1. The application of an N,P-doped titanium carbide nanoquantum dot fluorescent probe in the detection of tetracycline, characterized in that, The sample containing tetracycline to be detected was added to the N,P-doped titanium carbide nanoquantum dot fluorescent probe, and the intensity of the fluorescence emission peak of the fluorescent probe at 420 nm was tested at an excitation wavelength of 330 nm. The preparation method of the N,P-doped titanium carbide nanoquantum dot fluorescent probe includes the following steps: 1) Disperse Ti3AlC2 in HF and stir at 30~35℃ for 40~48h to obtain a black suspension. Centrifuge the obtained black suspension at 7000~8000 rpm for 5~10min and wash the black suspension with deionized water until neutral.

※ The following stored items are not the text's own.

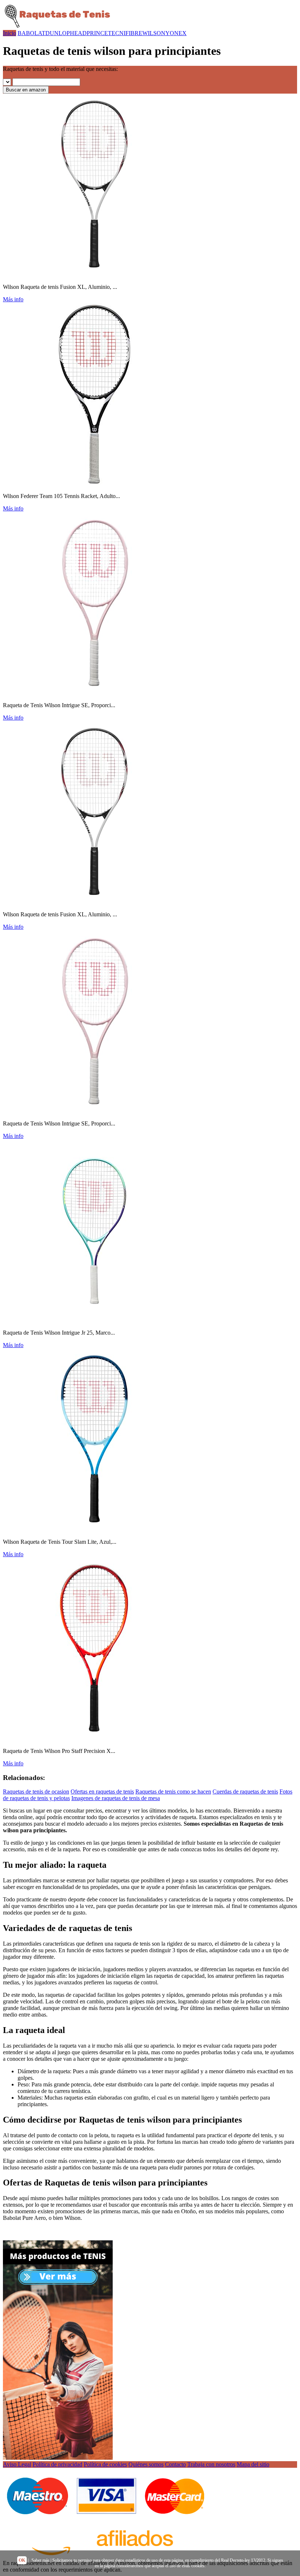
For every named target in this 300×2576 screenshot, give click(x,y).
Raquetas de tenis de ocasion (36, 1791)
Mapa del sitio (253, 2464)
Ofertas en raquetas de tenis (102, 1791)
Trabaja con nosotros (211, 2464)
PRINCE (97, 33)
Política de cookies (105, 2464)
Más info (13, 299)
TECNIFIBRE (125, 33)
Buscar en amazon (26, 90)
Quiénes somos (146, 2464)
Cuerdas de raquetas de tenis (245, 1791)
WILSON (153, 33)
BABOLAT (31, 33)
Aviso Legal (17, 2464)
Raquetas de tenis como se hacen (173, 1791)
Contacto (175, 2464)
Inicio (9, 33)
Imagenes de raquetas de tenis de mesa (115, 1798)
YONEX (176, 33)
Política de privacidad (57, 2464)
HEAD (78, 33)
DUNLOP (57, 33)
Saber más (40, 2560)
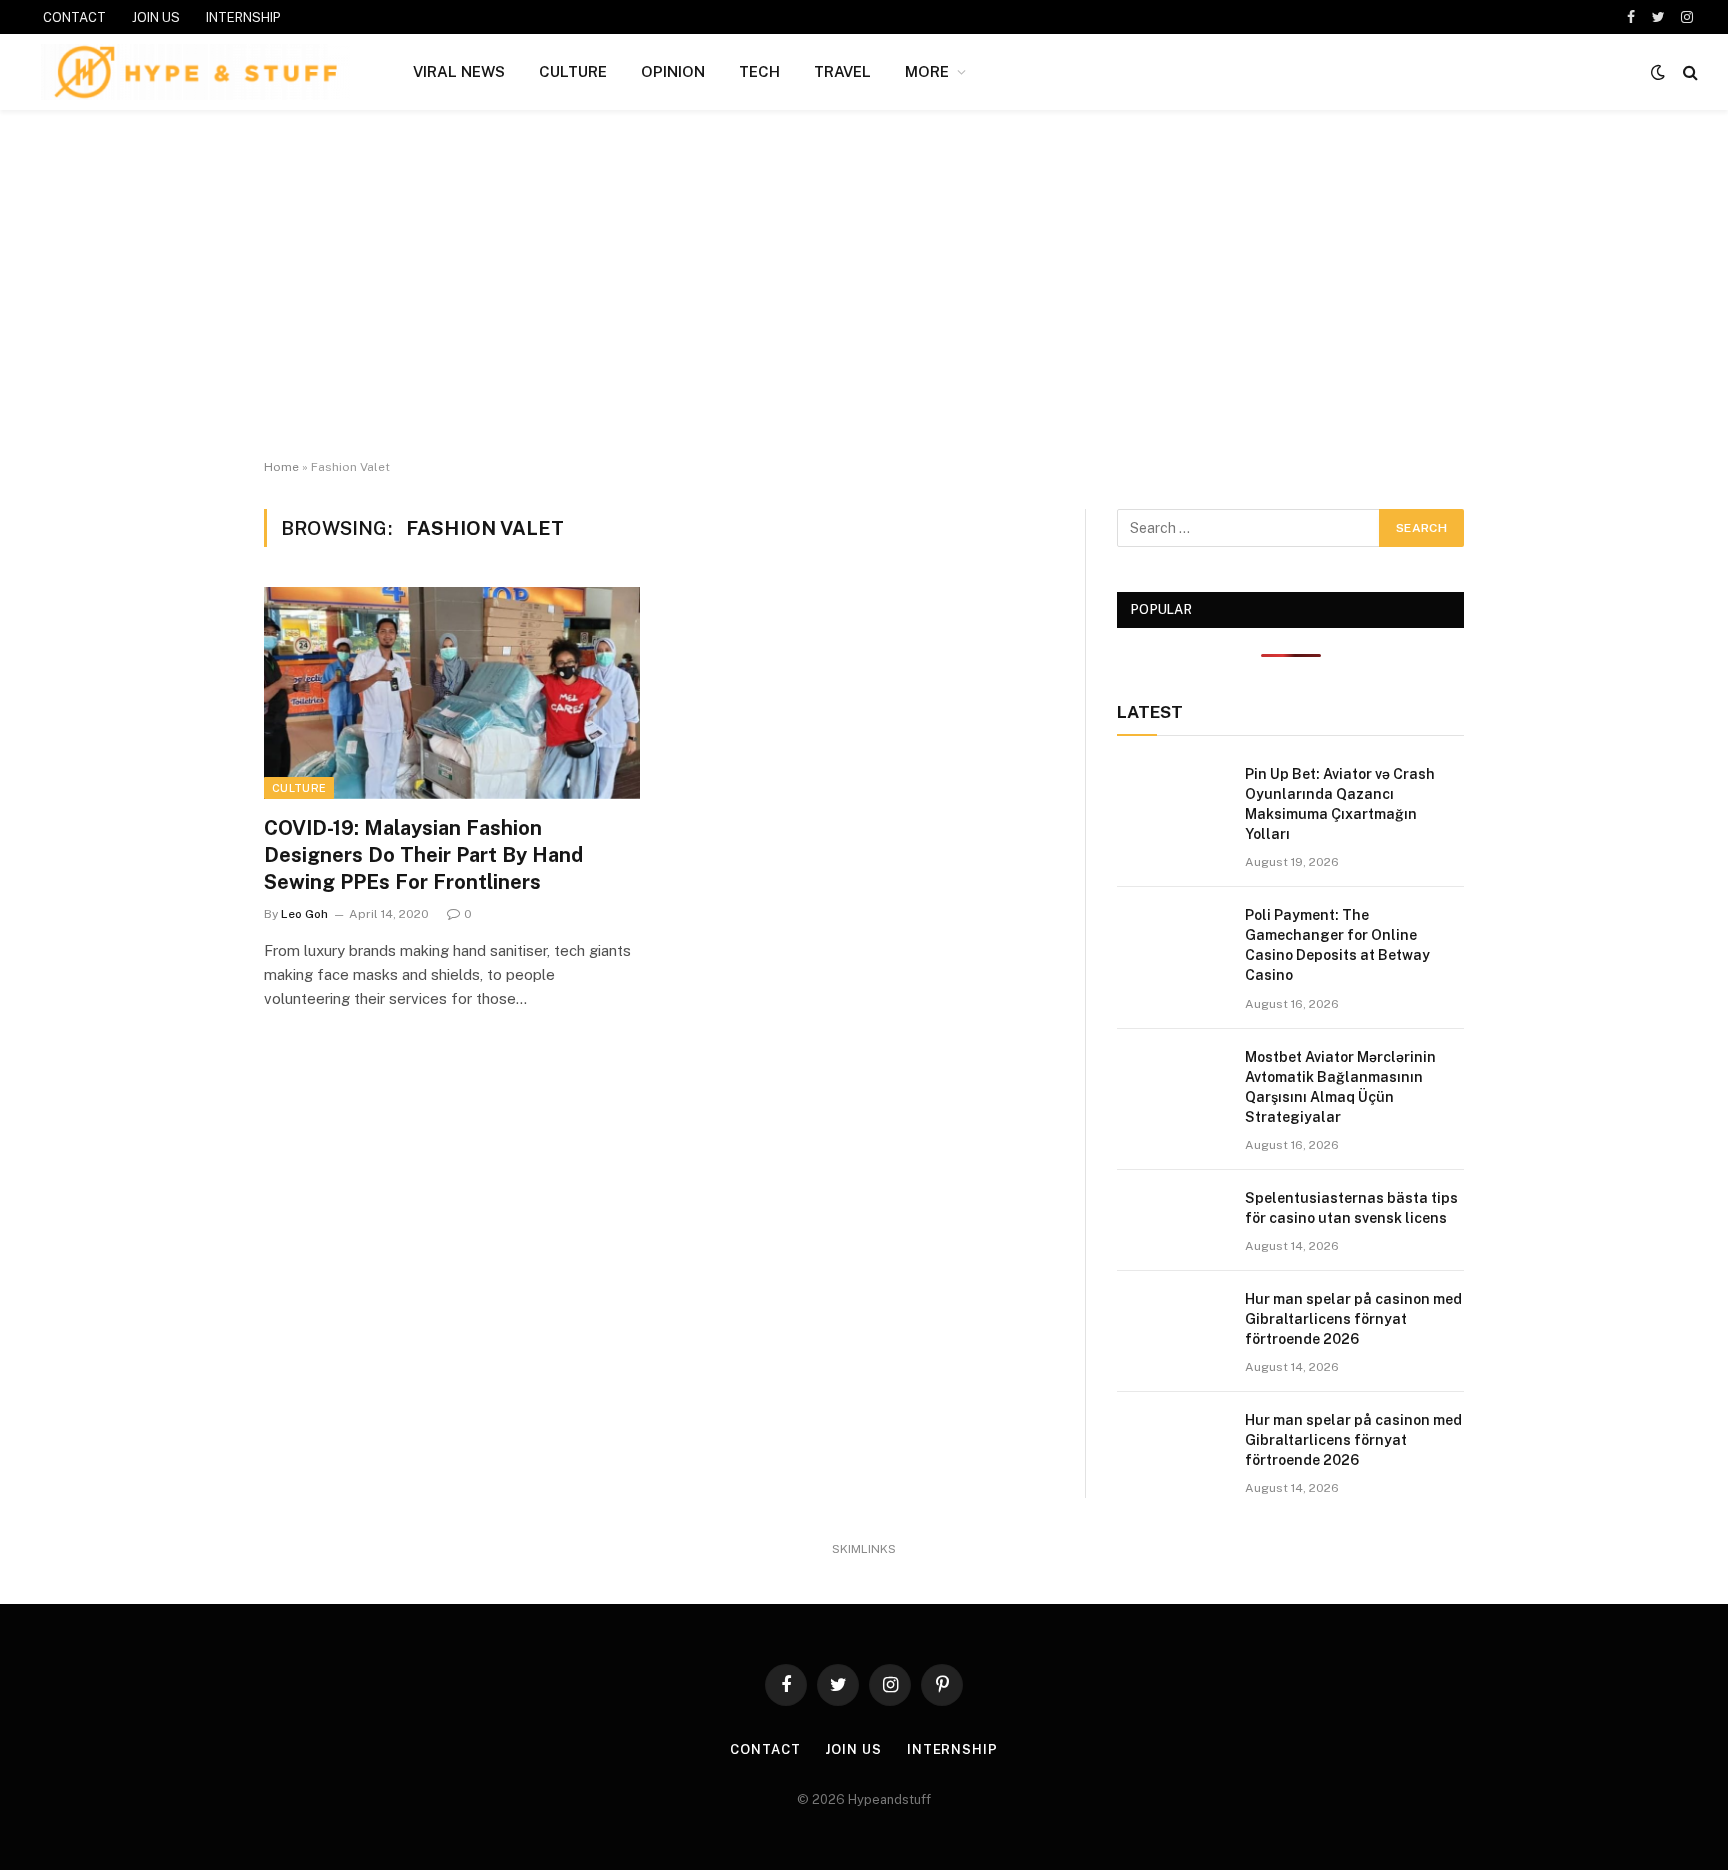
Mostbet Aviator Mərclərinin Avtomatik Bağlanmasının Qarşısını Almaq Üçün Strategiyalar (1340, 1087)
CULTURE (573, 71)
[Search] (1688, 72)
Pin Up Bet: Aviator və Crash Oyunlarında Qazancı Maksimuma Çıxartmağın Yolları (1340, 804)
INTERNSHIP (243, 17)
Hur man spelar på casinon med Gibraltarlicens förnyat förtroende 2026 (1353, 1319)
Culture (299, 788)
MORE (927, 71)
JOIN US (156, 17)
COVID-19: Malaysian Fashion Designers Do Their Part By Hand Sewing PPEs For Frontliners (423, 855)
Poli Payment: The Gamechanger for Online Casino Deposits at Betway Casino (1337, 945)
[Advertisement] (864, 285)
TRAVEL (842, 71)
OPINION (673, 71)
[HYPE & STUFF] (195, 72)
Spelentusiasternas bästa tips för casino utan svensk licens (1351, 1208)
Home (281, 467)
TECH (759, 71)
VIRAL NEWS (459, 71)
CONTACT (74, 17)
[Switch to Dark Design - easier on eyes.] (1658, 72)
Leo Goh (304, 914)
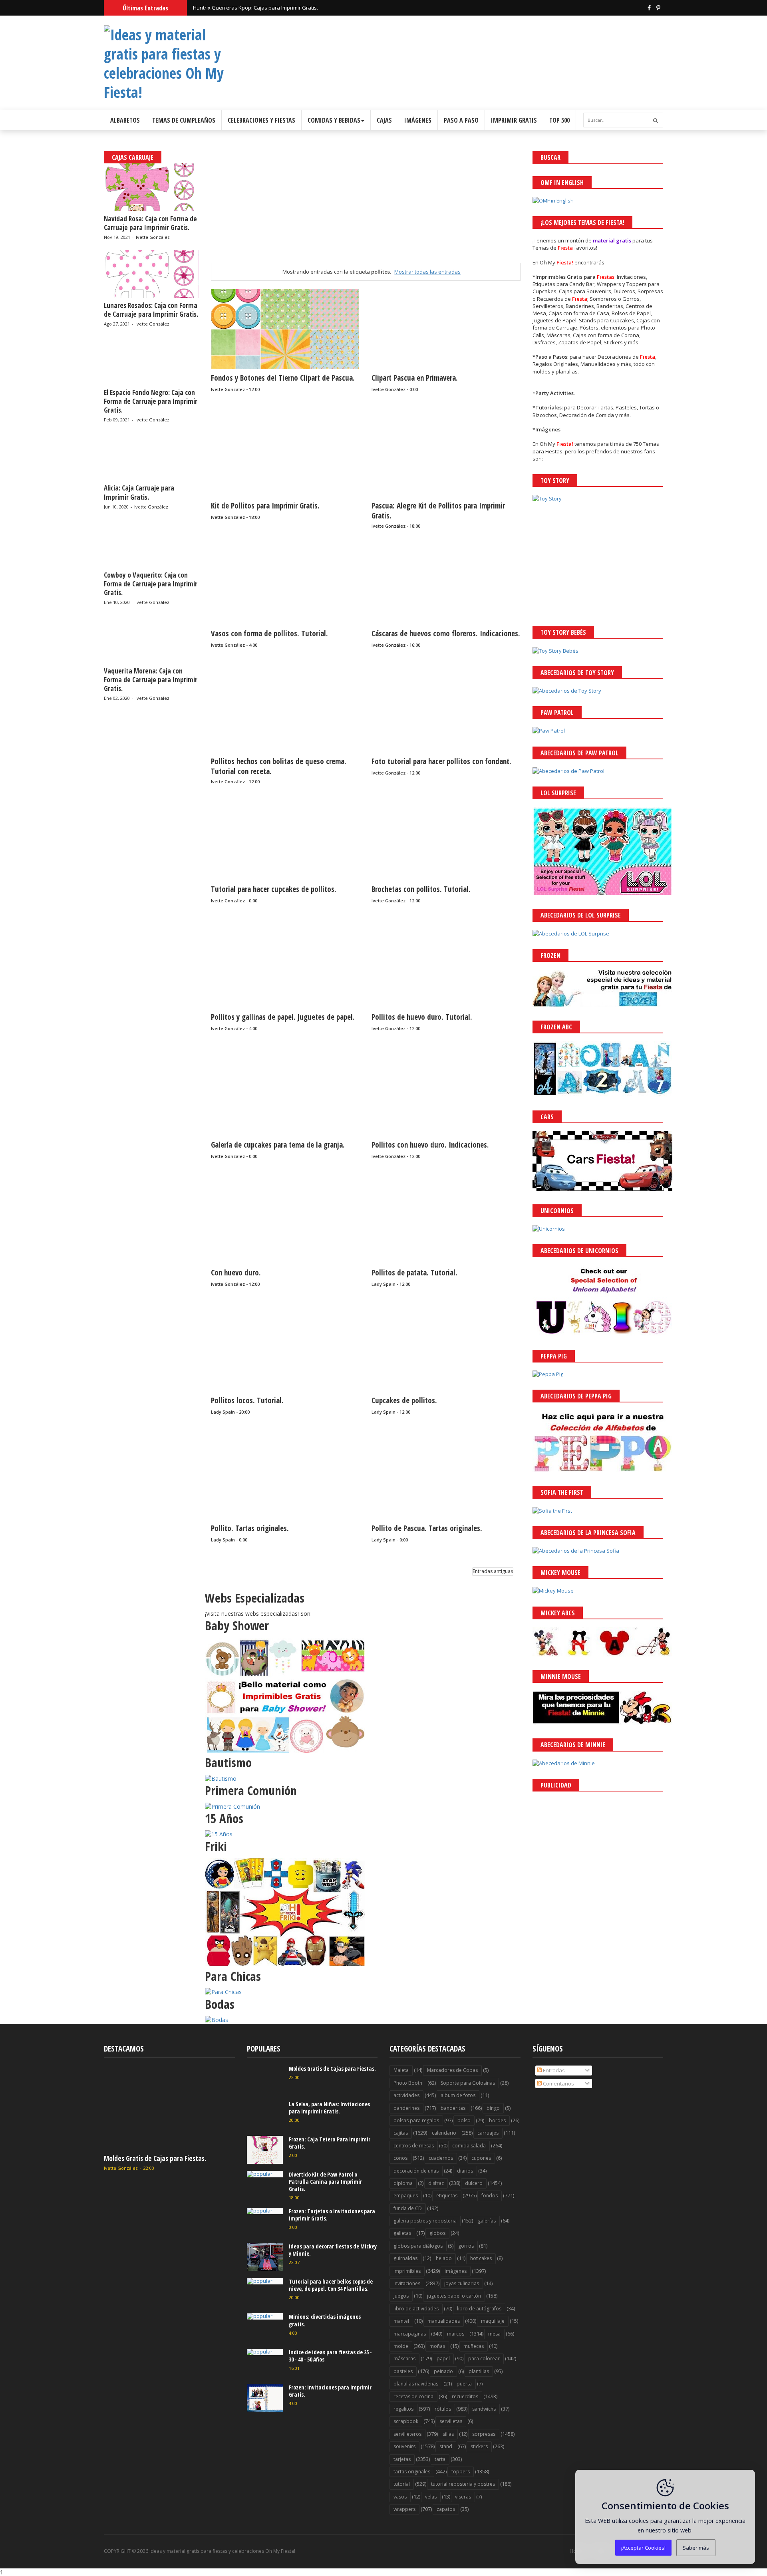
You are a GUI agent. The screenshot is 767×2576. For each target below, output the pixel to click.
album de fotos (458, 2095)
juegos (401, 2295)
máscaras (404, 2358)
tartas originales (411, 2471)
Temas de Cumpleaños (183, 120)
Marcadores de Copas (452, 2070)
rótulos (443, 2408)
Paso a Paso (461, 120)
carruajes (488, 2132)
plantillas (479, 2371)
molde (400, 2346)
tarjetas (402, 2459)
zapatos (446, 2509)
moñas (437, 2346)
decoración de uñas (416, 2170)
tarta (440, 2459)
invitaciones (406, 2283)
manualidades (443, 2321)
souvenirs (404, 2446)
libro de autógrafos (479, 2308)
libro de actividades (416, 2308)
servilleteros (407, 2434)
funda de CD (407, 2208)
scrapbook (405, 2421)
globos (437, 2233)
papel (443, 2358)
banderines (406, 2108)
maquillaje (493, 2321)
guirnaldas (405, 2258)
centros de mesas (413, 2145)
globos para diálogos (418, 2245)
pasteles (403, 2371)
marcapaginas (409, 2333)
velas (431, 2496)
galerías (487, 2220)
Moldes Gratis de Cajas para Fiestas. (155, 2158)
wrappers (404, 2509)
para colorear (484, 2358)
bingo (493, 2108)
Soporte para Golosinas (468, 2082)
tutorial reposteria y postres (463, 2484)
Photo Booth (407, 2082)
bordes (497, 2120)
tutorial (401, 2484)
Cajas (384, 120)
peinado (443, 2371)
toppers (460, 2471)
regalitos (403, 2408)
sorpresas (483, 2434)
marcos (455, 2333)
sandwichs (484, 2408)
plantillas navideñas (415, 2383)
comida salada (469, 2145)
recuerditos (465, 2396)
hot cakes (481, 2258)
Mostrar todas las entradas (427, 271)
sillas (448, 2434)
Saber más (696, 2547)
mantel (401, 2321)
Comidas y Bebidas (334, 120)
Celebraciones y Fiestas (261, 120)
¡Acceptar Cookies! (643, 2547)
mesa (494, 2333)
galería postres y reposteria (425, 2220)
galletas (402, 2233)
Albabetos (125, 120)
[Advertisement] (365, 207)
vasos (400, 2496)
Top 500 (559, 120)
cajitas (400, 2132)
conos (400, 2158)
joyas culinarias (461, 2283)
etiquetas (446, 2195)
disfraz (436, 2183)
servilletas (450, 2421)
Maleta (401, 2070)
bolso (464, 2120)
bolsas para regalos (416, 2120)
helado (444, 2258)
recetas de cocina (413, 2396)
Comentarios (558, 2083)
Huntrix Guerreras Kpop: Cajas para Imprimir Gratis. (255, 12)
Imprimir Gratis (514, 120)
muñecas (473, 2346)
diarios (465, 2170)
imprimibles (407, 2271)
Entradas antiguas (493, 1571)
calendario (444, 2132)
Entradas (553, 2070)
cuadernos (441, 2158)
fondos (489, 2195)
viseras (463, 2496)
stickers (479, 2446)
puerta (464, 2383)
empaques (405, 2195)
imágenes (456, 2271)
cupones (481, 2158)
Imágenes (417, 120)
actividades (406, 2095)
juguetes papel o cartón (454, 2295)
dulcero (474, 2183)
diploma (403, 2183)
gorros (466, 2245)
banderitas (453, 2108)
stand (445, 2446)
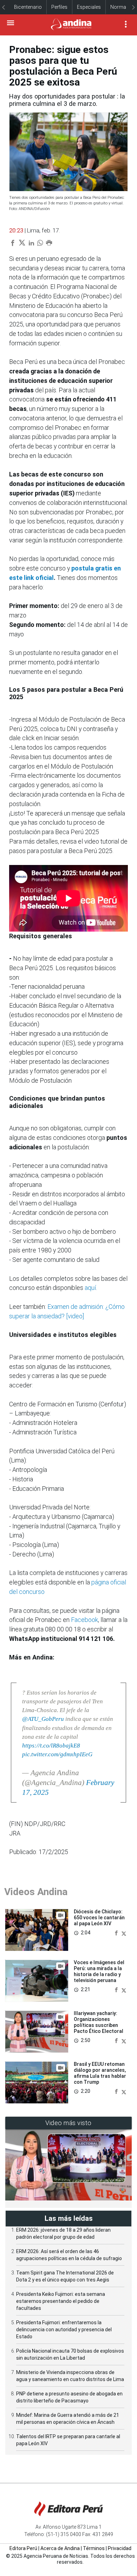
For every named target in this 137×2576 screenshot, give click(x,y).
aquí (90, 1287)
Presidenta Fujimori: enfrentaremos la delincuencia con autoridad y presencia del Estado (64, 2329)
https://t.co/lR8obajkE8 (51, 1745)
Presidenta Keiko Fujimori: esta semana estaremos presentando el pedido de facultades (60, 2301)
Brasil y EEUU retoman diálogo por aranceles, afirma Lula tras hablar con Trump (100, 2072)
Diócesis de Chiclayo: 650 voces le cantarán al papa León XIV (99, 1917)
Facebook (84, 1619)
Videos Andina (35, 1892)
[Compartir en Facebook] (117, 1932)
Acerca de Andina (60, 2548)
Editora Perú (23, 2548)
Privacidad (119, 2548)
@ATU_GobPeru (43, 1719)
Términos (94, 2548)
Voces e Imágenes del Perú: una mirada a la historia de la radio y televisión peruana (99, 1971)
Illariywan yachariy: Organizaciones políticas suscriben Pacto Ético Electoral (98, 2022)
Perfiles (59, 7)
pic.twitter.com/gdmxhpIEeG (57, 1754)
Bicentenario (28, 7)
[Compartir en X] (124, 1932)
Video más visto (68, 2123)
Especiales (89, 7)
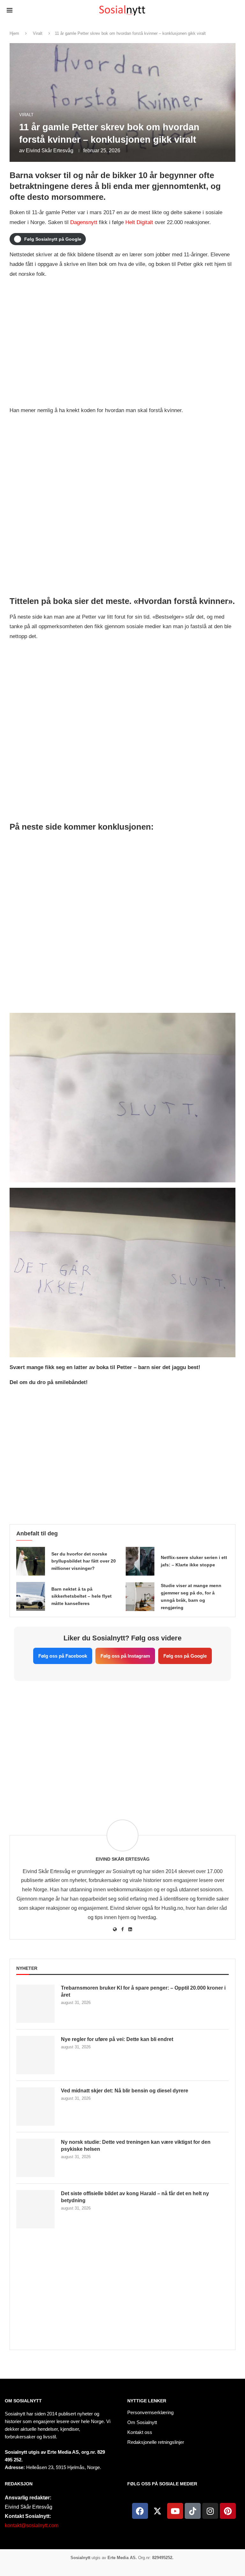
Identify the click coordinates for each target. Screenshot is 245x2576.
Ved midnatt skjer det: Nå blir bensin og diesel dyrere (124, 2090)
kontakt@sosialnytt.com (31, 2525)
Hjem (14, 33)
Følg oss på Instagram (125, 1656)
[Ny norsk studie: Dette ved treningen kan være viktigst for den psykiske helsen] (35, 2158)
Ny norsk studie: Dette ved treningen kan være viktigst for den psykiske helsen (136, 2145)
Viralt (37, 33)
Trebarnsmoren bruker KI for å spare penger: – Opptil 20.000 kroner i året (143, 1991)
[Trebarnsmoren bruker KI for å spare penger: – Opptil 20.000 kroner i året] (35, 2004)
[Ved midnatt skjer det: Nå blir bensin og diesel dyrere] (35, 2106)
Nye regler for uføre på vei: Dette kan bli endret (117, 2039)
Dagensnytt (83, 222)
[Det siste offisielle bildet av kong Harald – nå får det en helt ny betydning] (35, 2209)
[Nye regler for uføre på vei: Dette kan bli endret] (35, 2055)
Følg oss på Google (185, 1656)
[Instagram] (210, 2511)
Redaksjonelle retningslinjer (155, 2442)
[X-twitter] (158, 2511)
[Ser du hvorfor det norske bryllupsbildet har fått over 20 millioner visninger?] (30, 1561)
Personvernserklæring (150, 2412)
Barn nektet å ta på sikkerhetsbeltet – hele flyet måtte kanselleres (81, 1596)
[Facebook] (140, 2511)
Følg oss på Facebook (62, 1656)
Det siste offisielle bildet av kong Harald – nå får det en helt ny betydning (135, 2197)
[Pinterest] (228, 2511)
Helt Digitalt (139, 222)
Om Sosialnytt (23, 2400)
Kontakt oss (139, 2432)
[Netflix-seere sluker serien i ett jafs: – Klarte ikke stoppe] (140, 1561)
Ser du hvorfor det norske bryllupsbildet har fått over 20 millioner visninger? (83, 1561)
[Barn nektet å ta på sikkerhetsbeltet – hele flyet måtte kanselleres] (30, 1596)
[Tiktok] (193, 2511)
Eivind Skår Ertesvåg (49, 150)
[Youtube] (175, 2511)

Dry the obtained black solid in a vacuum drying oven at 60℃ for 24~36h to obtain single-layer or multi-layer Ti3C2Tx powder. 2) Disperse Ti3C2Tx powder in deionized water, sonicate for 15-24 hours, and freeze-dry to obtain Ti3C2-Mxene nanosheets; 3) Dissolve Ti3C2-Mxene and diammonium phosphate in deionized water and sonicate for 30-45 min. Then add ethylenediamine to the mixture at a rate of 0.5-1 mL per 10 mL of mixture. Perform hydrothermal reaction at 120-160 °C for 4-8 h. Filter the solution using a 220 nm polyethersulfone needle filter. Dialyze the resulting filtrate in a dialysis bag with a molecular weight retention of 1000 Da for 10-12 h to obtain N,P-Ti3C2Mxene. The mass ratio of Ti3C2-Mxene to diammonium phosphate is 1:1 to 1.5:1, and the mass concentration of diammonium phosphate in deionized water is 0.01-0.015 g / mL.

2. The application of the N,P-doped titanium carbide nanoquantum dot fluorescent probe as described in claim 1 in the detection of tetracycline, characterized in that, In step 1), the mass concentration of Ti3AlC2 in HF is 0.05~0.1 g / mL.

3. The application of the N,P-doped titanium carbide nanoquantum dot fluorescent probe as described in claim 1 in the detection of tetracycline, characterized in that, In step 2), the mass concentration of Ti3C2Tx in deionized water is 0.015~0.025 g / mL.